Algunas personas cultivan, la mayoría de las veces inconscientemente, el arte de cambiar de conversación. O son capaces de seguir un razonamiento coherente y lógico, o se aburren y fastidian. Conversar con alguien así, que cambia de tema constantemente, es como hacer un recorrido obstaculizado por una especie de laberinto, al final uno ya no sabe dónde está, se pierde el hilo (tampoco lo sabe nuestro interlocutor, pero eso no le preocupa).

Este tipo de conversación lleva a la confusión. No podrás, luego, exigir a tu hijo que redacte correctamente; habituado a andar por caminos tortuosos, jamás podrá llevar a buen término un trabajo de reflexión.

Comunicar mejor es comprender mejor:

Cuando desde muy pequeño un niño ha estado habituado a hablar libremente con sus padres, y éstos han prestado atención a sus mensajes, no hay razón alguna para que esta actitud se interrumpa un día, ni siquiera en la época difícil de la adolescencia. Sin reservas ni falsas vergüenzas, el joven vendrá a hablar de sus problemas con la madre o con  el padre. Así, todas las frustraciones y las tensiones generadoras de ansiedad y angustia se resuelven por sí solas, sin necesidad de la intervención de un psicólogo, en muchos casos.

Valerse de la conversación «civilizada», que respeta al otro, es el mejor disolvente de la agresividad y de la violencia. A nadie le apetece jamás pelearse con alguien con quien «se entiende». Pero algunas veces o, para decirlo sinceramente, muy a menudo, las conversaciones son difíciles. Cada uno debe hacer un esfuerzo para entender al otro. No os retraséis en empezar…sobre todo, cuando el otro es vuestro hijo.

Decir la verdad:

El establecimiento de una buena comunicación se apoya en la confianza, y la base de  la confianza es la verdad. Es necesario que, a cada instante, el niño pueda creer en lo que le dicen los padres, que pueda estar seguro de que no le engañan. Cuando uno comienza a darse cuenta de que alguien le está «contando cuentos», en una palabra, de que el otro le miente, pierde la confianza en él. Se siente engañado y siente hostilidad hacia él. Es muy posible que desee vengarse.

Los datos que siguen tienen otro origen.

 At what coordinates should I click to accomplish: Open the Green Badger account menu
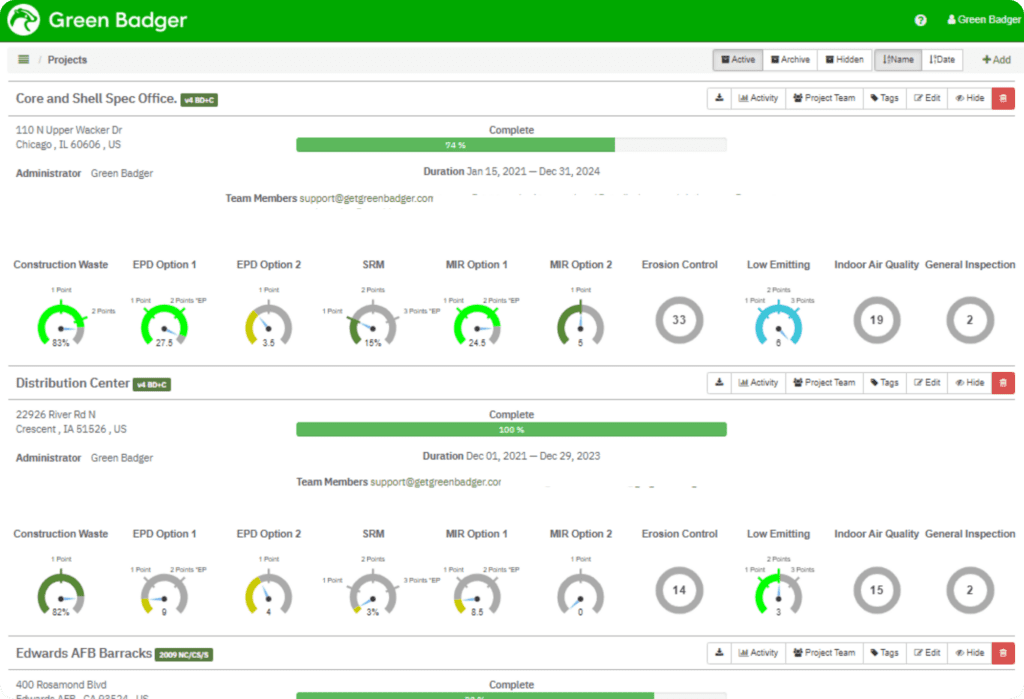(983, 19)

Al no decir la verdad a los niños se siembra desconcierto y confusión, que a su vez son generadores de angustia. Uno de los ejemplos más extendidos es la cuestión sexual; ya hace mucho tiempo que no les contamos a los hijos que a los niños los trae la cigüeña, pero lo que nos inventamos tienen unos efectos grotescos: la «semillita» ha sido motivo de perturbación para muchos niños; como intentar introducir granos de trigo en la vagina de una niña de la misma edad. Lo «correcto» sería dar a los niños desde muy pequeños, una educación que sea (dentro de su nivel de comprensión) lo más natural y completa posible.